- _Reading text_
--*--

= Basket option =

Type of financial derivative

A basket option is a financial derivative, more specifically an exotic option, whose underlying is a weighted sum or average of different assets that have been grouped together in a basket. A basket option is similar to an index option, where a number of stocks have been grouped together in an index and the option is based on the price of the index, but differs in that the members and weightings of an index can change over time while those in a basket option do not.

Unlike a rainbow option which considers a group of assets but ultimately pays out on the level of one, a basket option is written on a basket of underlying assets but will pay out on a weighted average gain of the basket as a whole.

Like rainbow options basket options are most commonly written on a basket of equity indices, though they are frequently written on a basket of individual equities as well. For example, a call option could be written on a basket of ten healthcare stocks, where the basket was composed of ten stocks in weighted proportions.

--*--

- _Supplied entries_
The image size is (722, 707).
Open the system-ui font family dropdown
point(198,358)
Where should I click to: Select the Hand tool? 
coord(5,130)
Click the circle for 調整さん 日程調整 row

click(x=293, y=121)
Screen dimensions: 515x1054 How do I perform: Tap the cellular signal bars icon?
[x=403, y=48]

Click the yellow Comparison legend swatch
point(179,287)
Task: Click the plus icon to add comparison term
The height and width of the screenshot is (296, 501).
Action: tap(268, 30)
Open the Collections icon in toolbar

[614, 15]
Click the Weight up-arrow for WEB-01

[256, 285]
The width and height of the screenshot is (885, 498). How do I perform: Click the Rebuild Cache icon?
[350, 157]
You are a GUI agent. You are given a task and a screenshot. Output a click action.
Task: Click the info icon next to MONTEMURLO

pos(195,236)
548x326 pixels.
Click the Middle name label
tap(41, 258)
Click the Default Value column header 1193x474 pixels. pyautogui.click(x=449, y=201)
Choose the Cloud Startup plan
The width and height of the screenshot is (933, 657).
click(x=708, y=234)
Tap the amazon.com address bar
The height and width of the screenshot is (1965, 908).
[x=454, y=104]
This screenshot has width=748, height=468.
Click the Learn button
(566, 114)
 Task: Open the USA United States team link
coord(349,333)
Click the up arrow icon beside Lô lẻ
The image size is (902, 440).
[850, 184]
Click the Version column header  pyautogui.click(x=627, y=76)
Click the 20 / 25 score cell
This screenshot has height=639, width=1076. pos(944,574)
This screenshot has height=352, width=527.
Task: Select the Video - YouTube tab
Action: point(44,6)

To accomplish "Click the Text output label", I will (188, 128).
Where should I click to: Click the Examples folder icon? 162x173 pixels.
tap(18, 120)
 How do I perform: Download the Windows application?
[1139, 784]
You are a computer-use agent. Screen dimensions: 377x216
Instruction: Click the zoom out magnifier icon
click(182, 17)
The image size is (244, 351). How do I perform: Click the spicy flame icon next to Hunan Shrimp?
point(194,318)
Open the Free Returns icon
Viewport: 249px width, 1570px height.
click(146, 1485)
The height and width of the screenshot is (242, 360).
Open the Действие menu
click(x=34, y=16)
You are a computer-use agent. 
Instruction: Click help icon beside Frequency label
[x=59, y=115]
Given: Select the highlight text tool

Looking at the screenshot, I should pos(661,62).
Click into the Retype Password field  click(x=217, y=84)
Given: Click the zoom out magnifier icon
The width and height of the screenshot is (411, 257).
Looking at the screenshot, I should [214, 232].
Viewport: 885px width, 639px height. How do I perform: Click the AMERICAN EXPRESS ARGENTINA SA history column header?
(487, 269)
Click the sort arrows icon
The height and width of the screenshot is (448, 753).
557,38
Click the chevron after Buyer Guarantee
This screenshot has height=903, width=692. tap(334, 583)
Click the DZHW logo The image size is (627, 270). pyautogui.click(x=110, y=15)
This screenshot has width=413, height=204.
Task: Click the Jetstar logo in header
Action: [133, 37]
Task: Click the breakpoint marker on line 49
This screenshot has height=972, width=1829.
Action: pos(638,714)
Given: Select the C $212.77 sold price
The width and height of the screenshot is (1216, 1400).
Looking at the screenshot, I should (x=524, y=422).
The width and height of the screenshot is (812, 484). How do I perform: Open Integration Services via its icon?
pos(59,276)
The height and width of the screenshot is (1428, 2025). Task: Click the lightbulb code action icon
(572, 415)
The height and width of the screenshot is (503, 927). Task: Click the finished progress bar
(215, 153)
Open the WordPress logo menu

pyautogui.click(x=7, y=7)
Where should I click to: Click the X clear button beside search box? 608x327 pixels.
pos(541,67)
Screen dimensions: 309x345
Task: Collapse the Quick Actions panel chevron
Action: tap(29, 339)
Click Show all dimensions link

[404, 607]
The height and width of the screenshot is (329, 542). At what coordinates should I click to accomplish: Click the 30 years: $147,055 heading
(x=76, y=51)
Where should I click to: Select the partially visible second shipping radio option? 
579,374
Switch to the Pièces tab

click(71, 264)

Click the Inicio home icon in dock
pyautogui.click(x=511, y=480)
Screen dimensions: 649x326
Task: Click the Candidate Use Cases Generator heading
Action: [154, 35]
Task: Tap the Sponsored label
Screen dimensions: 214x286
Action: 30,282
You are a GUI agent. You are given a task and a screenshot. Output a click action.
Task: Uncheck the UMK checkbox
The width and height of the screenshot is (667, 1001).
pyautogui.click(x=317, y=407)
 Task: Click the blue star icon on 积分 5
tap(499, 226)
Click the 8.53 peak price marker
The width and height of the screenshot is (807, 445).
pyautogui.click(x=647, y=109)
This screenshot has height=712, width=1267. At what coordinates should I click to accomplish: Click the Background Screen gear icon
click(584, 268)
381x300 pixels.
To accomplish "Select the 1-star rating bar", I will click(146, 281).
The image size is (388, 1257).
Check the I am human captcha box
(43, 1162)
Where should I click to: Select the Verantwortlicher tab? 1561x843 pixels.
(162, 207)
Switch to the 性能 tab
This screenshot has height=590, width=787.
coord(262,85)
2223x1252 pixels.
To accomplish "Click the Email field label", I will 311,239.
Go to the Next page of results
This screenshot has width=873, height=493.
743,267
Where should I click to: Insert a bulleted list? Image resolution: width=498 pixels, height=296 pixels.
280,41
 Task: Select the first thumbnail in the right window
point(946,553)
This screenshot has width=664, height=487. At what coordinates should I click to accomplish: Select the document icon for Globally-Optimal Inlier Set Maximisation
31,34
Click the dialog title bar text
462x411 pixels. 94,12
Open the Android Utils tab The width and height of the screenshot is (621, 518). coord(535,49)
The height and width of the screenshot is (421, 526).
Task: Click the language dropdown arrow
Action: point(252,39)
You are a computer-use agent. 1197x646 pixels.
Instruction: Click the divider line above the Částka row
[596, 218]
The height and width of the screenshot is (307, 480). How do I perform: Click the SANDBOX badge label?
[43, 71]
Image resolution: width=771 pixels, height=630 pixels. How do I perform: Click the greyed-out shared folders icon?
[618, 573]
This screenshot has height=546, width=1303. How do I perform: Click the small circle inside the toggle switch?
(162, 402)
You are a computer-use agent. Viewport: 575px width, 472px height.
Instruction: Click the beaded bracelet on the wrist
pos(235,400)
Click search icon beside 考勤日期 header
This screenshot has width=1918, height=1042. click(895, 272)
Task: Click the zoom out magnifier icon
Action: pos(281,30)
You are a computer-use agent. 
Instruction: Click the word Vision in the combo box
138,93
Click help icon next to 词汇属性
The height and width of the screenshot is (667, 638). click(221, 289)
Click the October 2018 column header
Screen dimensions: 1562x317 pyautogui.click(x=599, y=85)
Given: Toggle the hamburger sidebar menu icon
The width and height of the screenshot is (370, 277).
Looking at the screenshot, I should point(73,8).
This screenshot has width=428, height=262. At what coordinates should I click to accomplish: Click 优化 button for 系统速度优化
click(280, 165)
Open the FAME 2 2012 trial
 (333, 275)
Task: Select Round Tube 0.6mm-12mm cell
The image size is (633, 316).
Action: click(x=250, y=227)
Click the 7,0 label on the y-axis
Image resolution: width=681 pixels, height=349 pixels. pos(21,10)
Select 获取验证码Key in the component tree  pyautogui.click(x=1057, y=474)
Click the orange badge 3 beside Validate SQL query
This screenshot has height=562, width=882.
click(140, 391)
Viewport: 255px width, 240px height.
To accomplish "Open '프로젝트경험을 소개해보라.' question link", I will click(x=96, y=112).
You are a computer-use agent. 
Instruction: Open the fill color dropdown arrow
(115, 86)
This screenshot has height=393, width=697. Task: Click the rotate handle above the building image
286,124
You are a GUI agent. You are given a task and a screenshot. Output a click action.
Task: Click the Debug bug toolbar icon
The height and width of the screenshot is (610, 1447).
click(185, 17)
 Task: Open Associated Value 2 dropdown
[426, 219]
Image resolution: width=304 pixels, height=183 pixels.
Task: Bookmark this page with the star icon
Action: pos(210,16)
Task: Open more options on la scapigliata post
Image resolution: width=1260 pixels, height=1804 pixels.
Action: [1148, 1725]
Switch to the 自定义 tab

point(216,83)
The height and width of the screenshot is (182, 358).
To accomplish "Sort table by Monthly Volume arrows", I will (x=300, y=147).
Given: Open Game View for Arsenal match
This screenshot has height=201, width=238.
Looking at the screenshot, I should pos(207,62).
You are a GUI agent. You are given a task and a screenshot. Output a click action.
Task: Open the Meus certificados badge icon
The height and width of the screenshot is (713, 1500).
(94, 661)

--*--

- _What you will do_
(1) According to the basket option text, what are basket options most commonly written on?
(2) Count the lines of the records that contain the string "heading", treating case as significant, and give only the number.
The basket option text and the records have nothing to do with each other.

- _Solutions to each task_
(1) A basket of equity indices.

(2) 2